PASSAGE FOURNI:
• • •

Mais là où le bât blesse c’est lorsqu’il redit l’accusation qu’il ne cesse de répéter sur l’article de loi « payé à 150.000 dinars ». Si cela peut être toléré de la part d’un président démuni de tout pouvoir, ce n’est plus acceptable d’un président détenteur des pleins pouvoirs. Il est légitime de demander au chef de l’Etat de mettre un nom sur le député accusé de cette forfaiture et de le traduire devant la justice sans plus tarder.

• • •

(Entrées de texte et de localisation d'éléments)
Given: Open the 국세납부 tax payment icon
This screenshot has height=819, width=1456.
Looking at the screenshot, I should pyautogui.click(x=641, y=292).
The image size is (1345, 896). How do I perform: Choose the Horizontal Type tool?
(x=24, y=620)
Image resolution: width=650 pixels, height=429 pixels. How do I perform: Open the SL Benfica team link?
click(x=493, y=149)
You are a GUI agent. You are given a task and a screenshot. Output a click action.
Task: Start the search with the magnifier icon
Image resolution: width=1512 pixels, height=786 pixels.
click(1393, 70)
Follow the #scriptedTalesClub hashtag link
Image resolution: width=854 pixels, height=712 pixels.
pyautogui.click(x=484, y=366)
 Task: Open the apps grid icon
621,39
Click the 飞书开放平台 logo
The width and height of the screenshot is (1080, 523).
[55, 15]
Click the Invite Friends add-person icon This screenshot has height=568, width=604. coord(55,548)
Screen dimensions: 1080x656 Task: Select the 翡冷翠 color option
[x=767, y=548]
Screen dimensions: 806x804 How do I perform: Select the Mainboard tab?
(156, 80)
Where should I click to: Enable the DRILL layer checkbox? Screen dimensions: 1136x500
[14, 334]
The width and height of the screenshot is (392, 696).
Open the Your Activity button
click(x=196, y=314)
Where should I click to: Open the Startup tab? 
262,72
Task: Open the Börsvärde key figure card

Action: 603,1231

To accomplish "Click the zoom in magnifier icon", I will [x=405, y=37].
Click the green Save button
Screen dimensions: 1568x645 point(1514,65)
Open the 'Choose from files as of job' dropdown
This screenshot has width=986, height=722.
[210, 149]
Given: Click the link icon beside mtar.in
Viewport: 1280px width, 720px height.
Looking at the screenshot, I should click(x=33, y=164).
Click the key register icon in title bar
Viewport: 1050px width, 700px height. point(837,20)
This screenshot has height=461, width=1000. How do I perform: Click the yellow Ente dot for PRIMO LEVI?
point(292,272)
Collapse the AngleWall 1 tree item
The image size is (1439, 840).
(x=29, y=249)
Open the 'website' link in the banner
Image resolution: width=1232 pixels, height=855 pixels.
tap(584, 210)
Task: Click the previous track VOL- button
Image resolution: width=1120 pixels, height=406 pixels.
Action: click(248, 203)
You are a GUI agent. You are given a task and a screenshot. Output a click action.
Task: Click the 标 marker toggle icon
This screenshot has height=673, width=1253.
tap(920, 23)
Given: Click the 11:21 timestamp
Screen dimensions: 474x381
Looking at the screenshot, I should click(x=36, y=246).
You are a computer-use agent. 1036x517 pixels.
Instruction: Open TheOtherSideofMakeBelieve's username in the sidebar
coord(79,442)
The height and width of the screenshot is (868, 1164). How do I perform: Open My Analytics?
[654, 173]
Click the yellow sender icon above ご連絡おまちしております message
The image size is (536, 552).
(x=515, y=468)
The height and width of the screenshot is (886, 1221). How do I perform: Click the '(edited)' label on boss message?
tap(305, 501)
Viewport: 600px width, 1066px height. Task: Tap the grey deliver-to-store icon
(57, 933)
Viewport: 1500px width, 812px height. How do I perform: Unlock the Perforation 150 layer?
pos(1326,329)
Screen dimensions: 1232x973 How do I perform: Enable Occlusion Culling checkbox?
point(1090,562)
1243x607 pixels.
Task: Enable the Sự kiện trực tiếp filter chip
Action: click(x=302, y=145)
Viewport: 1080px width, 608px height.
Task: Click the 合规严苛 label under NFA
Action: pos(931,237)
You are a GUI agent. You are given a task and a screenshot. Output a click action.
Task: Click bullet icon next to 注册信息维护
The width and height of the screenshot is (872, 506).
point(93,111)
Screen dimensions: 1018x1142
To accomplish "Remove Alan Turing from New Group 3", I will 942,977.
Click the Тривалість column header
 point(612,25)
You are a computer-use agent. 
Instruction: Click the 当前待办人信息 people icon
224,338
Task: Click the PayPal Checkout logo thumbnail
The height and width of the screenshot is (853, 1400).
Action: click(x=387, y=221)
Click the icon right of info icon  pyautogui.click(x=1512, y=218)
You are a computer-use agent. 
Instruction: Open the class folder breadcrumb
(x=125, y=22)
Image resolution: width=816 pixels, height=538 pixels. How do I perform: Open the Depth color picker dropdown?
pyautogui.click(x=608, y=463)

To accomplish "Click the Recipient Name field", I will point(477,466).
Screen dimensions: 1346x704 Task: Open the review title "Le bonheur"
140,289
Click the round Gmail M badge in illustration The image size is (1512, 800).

• • •

OBJECTIF FIXÉ 1: D'après le passage fourni, à quel prix l'article de loi aurait-il été payé ?
OBJECTIF FIXÉ 2: Modifiez les enregistrements depuis leur début jusqu'à la ligne contenant « pyautogui.click(x=484, y=366) », incluse, en remplaçant « magnifier icon » par « search icon » sans rien changer d'autre. Ne redonnez que ces lignes.

RÉSULTAT FINAL 1: À 150.000 dinars.

RÉSULTAT FINAL 2:
Given: Open the 국세납부 tax payment icon
This screenshot has height=819, width=1456.
Looking at the screenshot, I should pyautogui.click(x=641, y=292).
The image size is (1345, 896). How do I perform: Choose the Horizontal Type tool?
(x=24, y=620)
Image resolution: width=650 pixels, height=429 pixels. How do I perform: Open the SL Benfica team link?
click(x=493, y=149)
You are a GUI agent. You are given a task and a screenshot. Output a click action.
Task: Start the search with the search icon
Image resolution: width=1512 pixels, height=786 pixels.
click(1393, 70)
Follow the #scriptedTalesClub hashtag link
Image resolution: width=854 pixels, height=712 pixels.
pyautogui.click(x=484, y=366)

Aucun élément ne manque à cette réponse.